#845: Multiple Readers and Writers in File System Access API

Visit on Github.

Opened May 18, 2023

こんにちは TAG-さん!

I'm requesting a TAG review of Multiple Readers and Writers in File System Access API.

Currently, only one FileSystemSyncAccessHandle may be open at a time per file, preventing an origin from reading the same file from multiple tabs easily. Conversely, multiple FileSystemWritableFileStream can be simultaneously open, letting multiple writers clobber each other.

Introducing new “create” modes for FileSystemSyncAccessHandle and FileSystemWritableFileStream allows opening either multiple readers/writers or an exclusive writer to a file entry, depending on the application's use case.

handle.createSyncAccessHandle({ mode: 'read-only' });
handle.createWritable({ mode: ‘exclusive’ });

Further details:

  • I have reviewed the TAG's Web Platform Design Principles
  • The group where the incubation/design work on this is being done: whatwg/fs and WICG/file-system-access
  • The group where standardization of this work is intended to be done: whatwg/fs
  • Existing major pieces of multi-stakeholder review or discussion of this design: https://github.com/whatwg/fs/issues/34
  • Major unresolved issues with or opposition to this design: Webkit is positive in regards to allowing multiple read-only FileSystemSyncAccessHandles, but the stance for multiple writers is not yet known.
  • This work is being funded by: Google

You should also know that…

  • FileSystemSyncAccessHandle is available only on Bucket File System (a.k.a. Origin Private File System), while FileSystemWritableFileStream is available on both Bucket File System (implemented in Blink, Gecko, WebKit) and local file system (Chromium-only).
  • We think that adding an optional dictionary is probably not controversial, and adding modes like shared read-only, exclusive readwrite, and (unsafe) shared readwrite are common across native file system APIs, but feedback on the specific enum strings would be especially welcome.
  • Also, we think that preventing modification of a parent directory via shared lock would be desired, as a file entry is represented by a file path; however, native file system behavior on this varies, and feedback on this is welcome.

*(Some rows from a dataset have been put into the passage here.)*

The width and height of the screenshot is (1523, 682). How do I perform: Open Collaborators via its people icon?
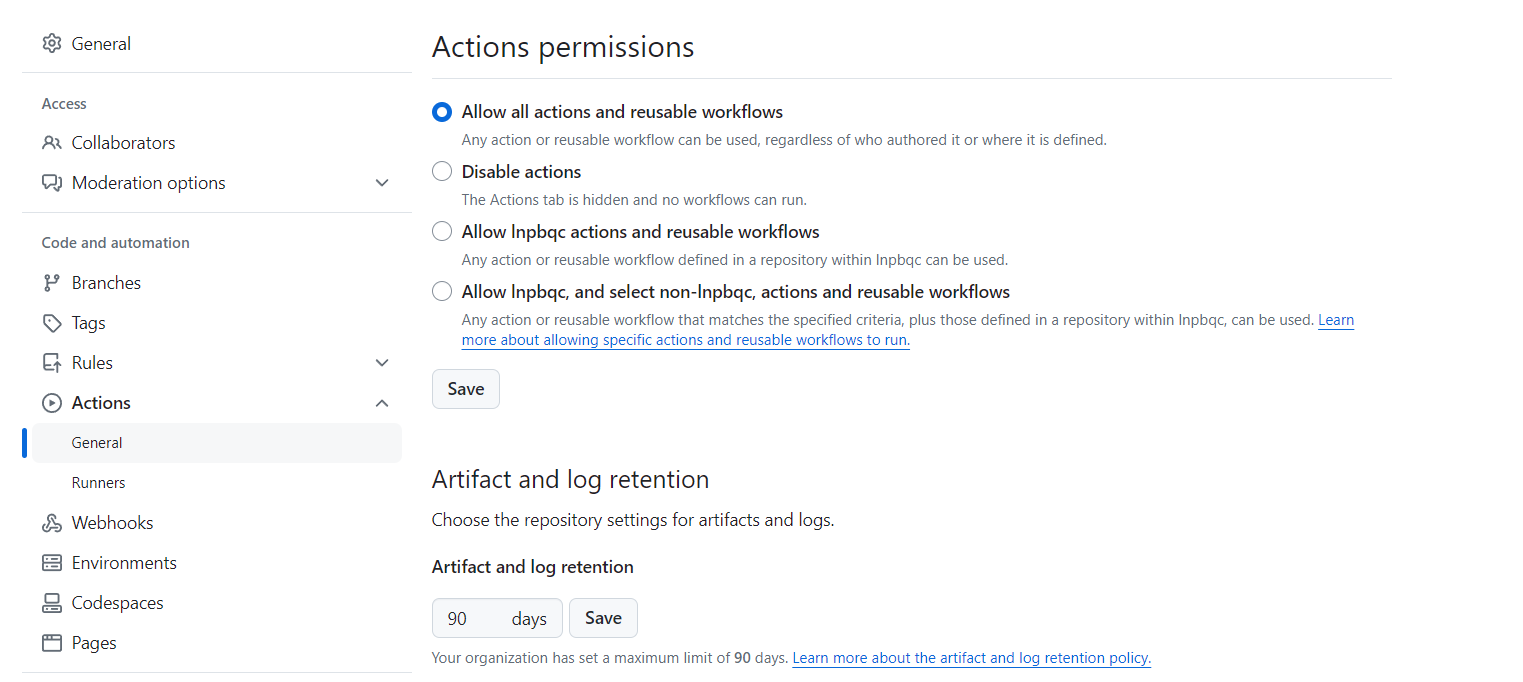tap(52, 143)
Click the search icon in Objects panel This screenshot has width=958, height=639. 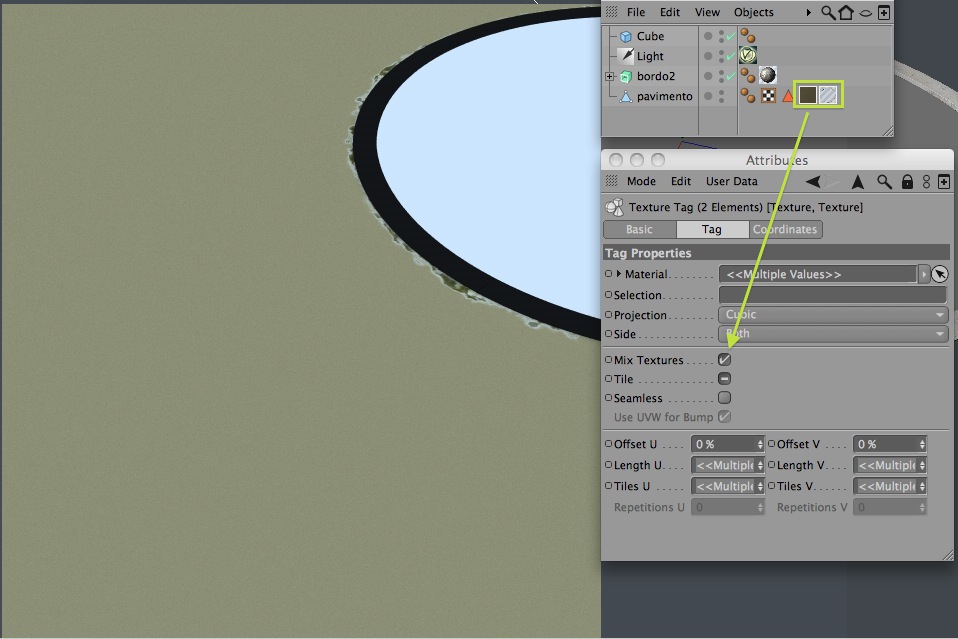pos(828,12)
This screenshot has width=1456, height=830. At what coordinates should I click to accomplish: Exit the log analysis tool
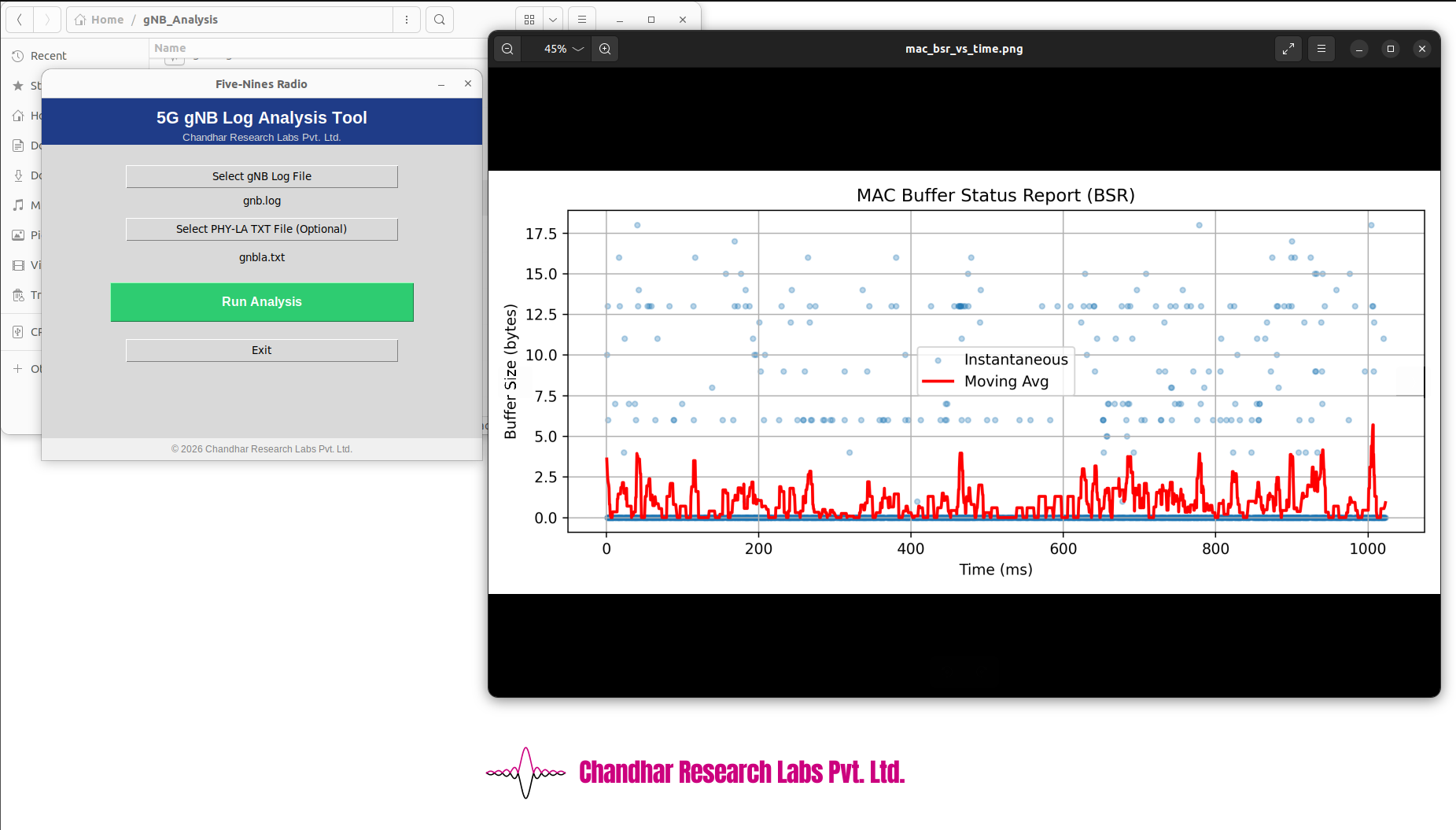coord(261,350)
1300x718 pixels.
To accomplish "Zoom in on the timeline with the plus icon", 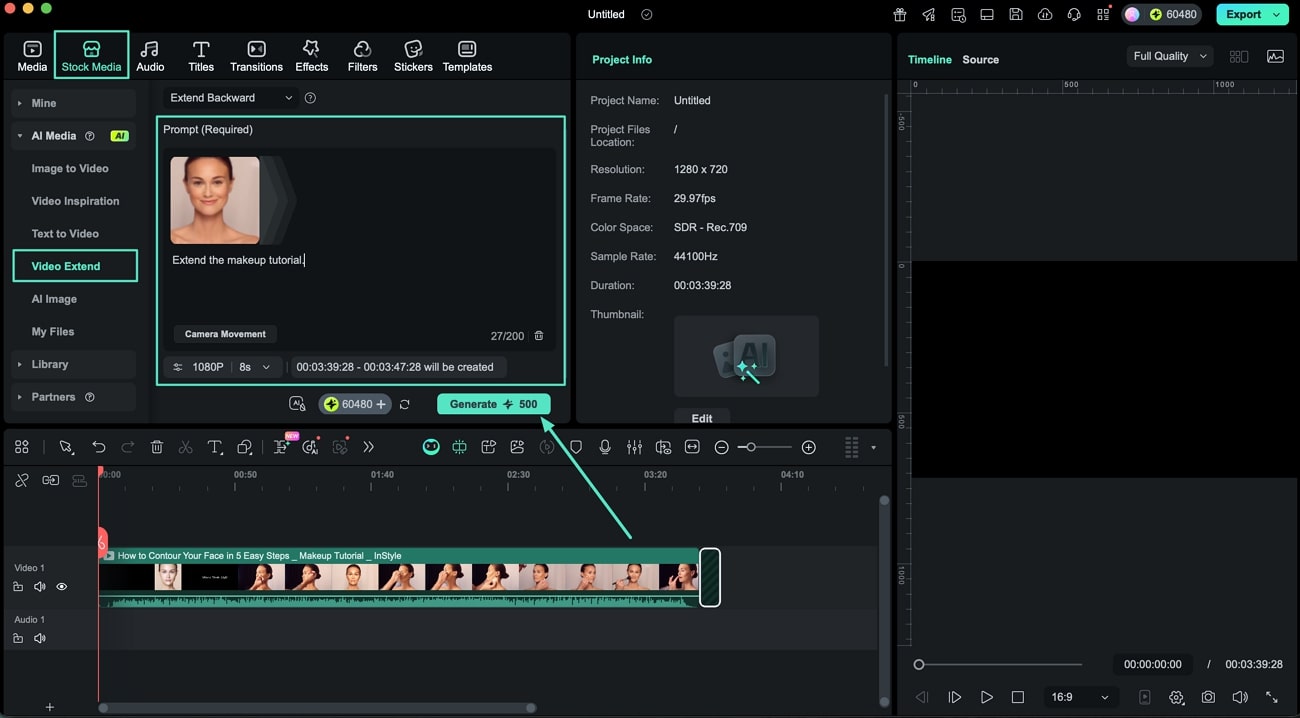I will (809, 447).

We'd prefer the TAG provide feedback as:

🐛 open issues in our GitHub repo for each point of feedback

Discussions

2023-05-29

Minutes

Dan: also related to https://github.com/w3ctag/design-reviews/issues/805

Sangwhan: I will write an async review and we can take it from there.

2023-07-mos-eisley

Minutes

Dan: good to see notes on stakeholder feedback in the Explainer. Also good to see that there is positive feedback on the basic concept. It's not clear how well this meshes with filesystems that aren't how chromium thinks about filesystems.. maybe android/chromeos.. It would be good to see webkit and mozilla standards positions on this.

Sangwhan: ...modern filesystems...

Sangwhan: bfcache ... being put into the cache could break your lock... no way to do a lock override. You'd have to manually override but no API for that.

Dan: comment from Fergal on bfcache...

Sangwhan: and what happens if you crash? API seems fine.

Dan: in the explainer they've mentioned positive signals from mozilla and webkit but the links provided are to a whatwg thread. No standards positions.

Sangwhan: I will add to my feedback.

2023-10-09

Minutes

Dan: Mozilla standards position is positive..

Sangwhan: everyone implements opfs

Dan: is the design okay?

Sangwhan: it's fine. Their response makes sense [closing comment]

Dan: concern being support for different types of filesystems

Sangwhan: that's not on this api, that's a different thing. You can use this with only opfs

Dan: I agree.. right now there's a multistakeholder label but I feel we shouldn't have that. Maybe if it's not intrinsically linked to filesystem access that doesn't have multistakeholder support this should be satisfied?

Sangwhan: this can be satisified. In terms of filesystem access on the web, one mechanism is contentious, OPFS is not contentious. Each origin gets a little virtual filesystem. This implements multiple readers and writers on both of them, but its api that works aainst the handles so it doesn't care about what backend it's using. On the native filesystem support that's another thing, we should have a second discussion about that, it keeps on popping up whenever filesystem comes up.. the backend is very concerning. The APIs for the filesystem access that support both opfs and native are fine.